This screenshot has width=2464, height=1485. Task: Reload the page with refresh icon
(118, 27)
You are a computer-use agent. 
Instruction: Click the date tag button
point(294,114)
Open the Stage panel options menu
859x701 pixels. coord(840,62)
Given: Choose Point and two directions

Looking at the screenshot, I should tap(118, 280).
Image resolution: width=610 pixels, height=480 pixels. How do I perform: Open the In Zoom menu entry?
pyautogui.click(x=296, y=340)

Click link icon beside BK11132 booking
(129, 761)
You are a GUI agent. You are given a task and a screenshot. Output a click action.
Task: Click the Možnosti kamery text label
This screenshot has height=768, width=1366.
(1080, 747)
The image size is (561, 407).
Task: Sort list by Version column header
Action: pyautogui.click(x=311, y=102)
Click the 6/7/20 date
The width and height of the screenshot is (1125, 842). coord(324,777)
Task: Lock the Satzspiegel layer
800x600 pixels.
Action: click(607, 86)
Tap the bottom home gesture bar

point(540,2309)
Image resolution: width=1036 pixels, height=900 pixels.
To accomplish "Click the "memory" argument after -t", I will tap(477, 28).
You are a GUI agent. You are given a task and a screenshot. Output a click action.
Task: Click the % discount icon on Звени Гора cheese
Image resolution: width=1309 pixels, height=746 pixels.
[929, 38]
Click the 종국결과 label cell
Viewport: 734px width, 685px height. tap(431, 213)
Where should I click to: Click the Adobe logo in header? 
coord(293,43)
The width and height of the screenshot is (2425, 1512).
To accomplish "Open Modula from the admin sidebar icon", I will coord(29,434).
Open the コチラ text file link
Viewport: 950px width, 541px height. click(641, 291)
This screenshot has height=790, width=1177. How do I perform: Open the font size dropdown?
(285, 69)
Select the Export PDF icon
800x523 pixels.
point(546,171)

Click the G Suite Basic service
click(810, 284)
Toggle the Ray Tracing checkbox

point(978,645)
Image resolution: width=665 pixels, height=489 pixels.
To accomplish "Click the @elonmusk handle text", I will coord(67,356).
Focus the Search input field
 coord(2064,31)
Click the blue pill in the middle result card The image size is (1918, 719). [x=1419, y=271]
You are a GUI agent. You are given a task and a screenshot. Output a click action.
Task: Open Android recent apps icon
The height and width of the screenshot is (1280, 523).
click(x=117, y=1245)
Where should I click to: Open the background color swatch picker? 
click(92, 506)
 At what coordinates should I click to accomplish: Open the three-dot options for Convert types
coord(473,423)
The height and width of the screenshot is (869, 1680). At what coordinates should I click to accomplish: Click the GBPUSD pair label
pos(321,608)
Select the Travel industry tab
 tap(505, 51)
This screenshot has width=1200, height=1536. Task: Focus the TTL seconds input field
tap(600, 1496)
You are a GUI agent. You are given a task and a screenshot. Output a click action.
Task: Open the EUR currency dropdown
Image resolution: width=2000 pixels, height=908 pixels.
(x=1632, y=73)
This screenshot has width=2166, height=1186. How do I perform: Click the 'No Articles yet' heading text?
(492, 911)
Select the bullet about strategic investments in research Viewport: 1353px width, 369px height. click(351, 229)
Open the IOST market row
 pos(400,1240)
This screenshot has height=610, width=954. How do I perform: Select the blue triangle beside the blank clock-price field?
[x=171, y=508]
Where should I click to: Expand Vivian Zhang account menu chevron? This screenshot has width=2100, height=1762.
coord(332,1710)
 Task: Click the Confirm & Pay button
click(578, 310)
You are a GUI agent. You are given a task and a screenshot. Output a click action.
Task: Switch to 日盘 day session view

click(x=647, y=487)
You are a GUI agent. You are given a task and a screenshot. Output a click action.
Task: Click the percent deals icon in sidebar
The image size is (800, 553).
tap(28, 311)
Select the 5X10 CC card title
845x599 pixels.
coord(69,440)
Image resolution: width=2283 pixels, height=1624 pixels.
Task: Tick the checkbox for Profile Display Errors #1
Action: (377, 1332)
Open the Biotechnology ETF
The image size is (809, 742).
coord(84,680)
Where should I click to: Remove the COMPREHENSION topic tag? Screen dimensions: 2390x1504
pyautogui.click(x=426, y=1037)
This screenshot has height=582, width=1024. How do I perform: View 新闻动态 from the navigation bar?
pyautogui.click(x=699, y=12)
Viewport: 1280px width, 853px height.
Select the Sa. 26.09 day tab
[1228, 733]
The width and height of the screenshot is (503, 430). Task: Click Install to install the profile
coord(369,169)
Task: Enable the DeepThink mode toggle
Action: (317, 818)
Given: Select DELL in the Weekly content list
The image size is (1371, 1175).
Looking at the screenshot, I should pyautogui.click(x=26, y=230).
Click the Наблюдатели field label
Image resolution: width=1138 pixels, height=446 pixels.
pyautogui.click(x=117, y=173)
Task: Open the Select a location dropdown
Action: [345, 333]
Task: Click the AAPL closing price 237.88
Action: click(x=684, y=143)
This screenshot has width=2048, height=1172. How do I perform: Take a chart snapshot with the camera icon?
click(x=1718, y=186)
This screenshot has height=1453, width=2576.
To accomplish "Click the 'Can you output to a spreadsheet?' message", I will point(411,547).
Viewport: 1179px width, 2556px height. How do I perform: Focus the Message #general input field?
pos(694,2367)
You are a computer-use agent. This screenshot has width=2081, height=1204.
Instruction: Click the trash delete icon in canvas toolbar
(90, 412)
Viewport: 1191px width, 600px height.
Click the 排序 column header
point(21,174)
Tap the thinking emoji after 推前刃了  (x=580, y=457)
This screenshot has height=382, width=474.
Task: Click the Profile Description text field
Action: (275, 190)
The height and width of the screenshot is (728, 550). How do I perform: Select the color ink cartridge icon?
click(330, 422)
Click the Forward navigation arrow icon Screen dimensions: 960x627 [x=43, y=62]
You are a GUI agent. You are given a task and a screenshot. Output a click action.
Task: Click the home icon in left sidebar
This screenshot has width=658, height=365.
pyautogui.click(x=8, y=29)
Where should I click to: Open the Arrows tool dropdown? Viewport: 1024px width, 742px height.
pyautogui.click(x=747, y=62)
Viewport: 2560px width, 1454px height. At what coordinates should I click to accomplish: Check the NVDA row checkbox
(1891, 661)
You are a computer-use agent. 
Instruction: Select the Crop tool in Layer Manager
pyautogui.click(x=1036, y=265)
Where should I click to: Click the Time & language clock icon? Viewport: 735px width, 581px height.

+ + + + +

▶ EXERCISE:
Copy all of the lines above exactly, from start to finish.

▶ RESPONSE BELOW:
This screenshot has width=2464, height=1485. Task: Reload the page with refresh icon
(118, 27)
You are a computer-use agent. 
Instruction: Click the date tag button
point(294,114)
Open the Stage panel options menu
859x701 pixels. coord(840,62)
Given: Choose Point and two directions

Looking at the screenshot, I should tap(118, 280).
Image resolution: width=610 pixels, height=480 pixels. How do I perform: Open the In Zoom menu entry?
pyautogui.click(x=296, y=340)

Click link icon beside BK11132 booking
(129, 761)
You are a GUI agent. You are given a task and a screenshot. Output a click action.
Task: Click the Možnosti kamery text label
This screenshot has height=768, width=1366.
(1080, 747)
The image size is (561, 407).
Task: Sort list by Version column header
Action: pyautogui.click(x=311, y=102)
Click the 6/7/20 date
The width and height of the screenshot is (1125, 842). coord(324,777)
Task: Lock the Satzspiegel layer
800x600 pixels.
Action: click(607, 86)
Tap the bottom home gesture bar

point(540,2309)
Image resolution: width=1036 pixels, height=900 pixels.
To accomplish "Click the "memory" argument after -t", I will tap(477, 28).
You are a GUI agent. You are given a task and a screenshot. Output a click action.
Task: Click the % discount icon on Звени Гора cheese
Image resolution: width=1309 pixels, height=746 pixels.
[929, 38]
Click the 종국결과 label cell
Viewport: 734px width, 685px height. tap(431, 213)
Where should I click to: Click the Adobe logo in header? 
coord(293,43)
The width and height of the screenshot is (2425, 1512).
To accomplish "Open Modula from the admin sidebar icon", I will coord(29,434).
Open the コチラ text file link
Viewport: 950px width, 541px height. click(641, 291)
This screenshot has height=790, width=1177. How do I perform: Open the font size dropdown?
(285, 69)
Select the Export PDF icon
800x523 pixels.
point(546,171)

Click the G Suite Basic service
click(810, 284)
Toggle the Ray Tracing checkbox

point(978,645)
Image resolution: width=665 pixels, height=489 pixels.
To accomplish "Click the @elonmusk handle text", I will coord(67,356).
Focus the Search input field
 coord(2064,31)
Click the blue pill in the middle result card The image size is (1918, 719). [x=1419, y=271]
You are a GUI agent. You are given a task and a screenshot. Output a click action.
Task: Open Android recent apps icon
The height and width of the screenshot is (1280, 523).
click(x=117, y=1245)
Where should I click to: Open the background color swatch picker? 
click(92, 506)
 At what coordinates should I click to accomplish: Open the three-dot options for Convert types
coord(473,423)
The height and width of the screenshot is (869, 1680). At what coordinates should I click to accomplish: Click the GBPUSD pair label
pos(321,608)
Select the Travel industry tab
 tap(505, 51)
This screenshot has width=1200, height=1536. Task: Focus the TTL seconds input field
tap(600, 1496)
You are a GUI agent. You are given a task and a screenshot. Output a click action.
Task: Open the EUR currency dropdown
Image resolution: width=2000 pixels, height=908 pixels.
(x=1632, y=73)
This screenshot has width=2166, height=1186. How do I perform: Click the 'No Articles yet' heading text?
(492, 911)
Select the bullet about strategic investments in research Viewport: 1353px width, 369px height. click(351, 229)
Open the IOST market row
 pos(400,1240)
This screenshot has height=610, width=954. How do I perform: Select the blue triangle beside the blank clock-price field?
[x=171, y=508]
Where should I click to: Expand Vivian Zhang account menu chevron? This screenshot has width=2100, height=1762.
coord(332,1710)
 Task: Click the Confirm & Pay button
click(578, 310)
You are a GUI agent. You are given a task and a screenshot. Output a click action.
Task: Switch to 日盘 day session view

click(x=647, y=487)
You are a GUI agent. You are given a task and a screenshot. Output a click action.
Task: Click the percent deals icon in sidebar
The image size is (800, 553).
tap(28, 311)
Select the 5X10 CC card title
845x599 pixels.
coord(69,440)
Image resolution: width=2283 pixels, height=1624 pixels.
Task: Tick the checkbox for Profile Display Errors #1
Action: (377, 1332)
Open the Biotechnology ETF
The image size is (809, 742).
coord(84,680)
Where should I click to: Remove the COMPREHENSION topic tag? Screen dimensions: 2390x1504
pyautogui.click(x=426, y=1037)
This screenshot has height=582, width=1024. How do I perform: View 新闻动态 from the navigation bar?
pyautogui.click(x=699, y=12)
Viewport: 1280px width, 853px height.
Select the Sa. 26.09 day tab
[1228, 733]
The width and height of the screenshot is (503, 430). Task: Click Install to install the profile
coord(369,169)
Task: Enable the DeepThink mode toggle
Action: (317, 818)
Given: Select DELL in the Weekly content list
The image size is (1371, 1175).
Looking at the screenshot, I should pyautogui.click(x=26, y=230).
Click the Наблюдатели field label
Image resolution: width=1138 pixels, height=446 pixels.
pyautogui.click(x=117, y=173)
Task: Open the Select a location dropdown
Action: [345, 333]
Task: Click the AAPL closing price 237.88
Action: click(x=684, y=143)
This screenshot has width=2048, height=1172. How do I perform: Take a chart snapshot with the camera icon?
click(x=1718, y=186)
This screenshot has height=1453, width=2576.
To accomplish "Click the 'Can you output to a spreadsheet?' message", I will point(411,547).
Viewport: 1179px width, 2556px height. How do I perform: Focus the Message #general input field?
pos(694,2367)
You are a computer-use agent. This screenshot has width=2081, height=1204.
Instruction: Click the trash delete icon in canvas toolbar
(90, 412)
Viewport: 1191px width, 600px height.
Click the 排序 column header
point(21,174)
Tap the thinking emoji after 推前刃了  (x=580, y=457)
This screenshot has height=382, width=474.
Task: Click the Profile Description text field
Action: (275, 190)
The height and width of the screenshot is (728, 550). How do I perform: Select the color ink cartridge icon?
click(330, 422)
Click the Forward navigation arrow icon Screen dimensions: 960x627 [x=43, y=62]
You are a GUI agent. You are given a task and a screenshot. Output a click action.
Task: Click the home icon in left sidebar
This screenshot has width=658, height=365.
pyautogui.click(x=8, y=29)
Where should I click to: Open the Arrows tool dropdown? Viewport: 1024px width, 742px height.
pyautogui.click(x=747, y=62)
Viewport: 2560px width, 1454px height. At what coordinates should I click to accomplish: Check the NVDA row checkbox
(1891, 661)
You are a computer-use agent. 
Instruction: Select the Crop tool in Layer Manager
pyautogui.click(x=1036, y=265)
Where should I click to: Click the Time & language clock icon? Viewport: 735px width, 581px height.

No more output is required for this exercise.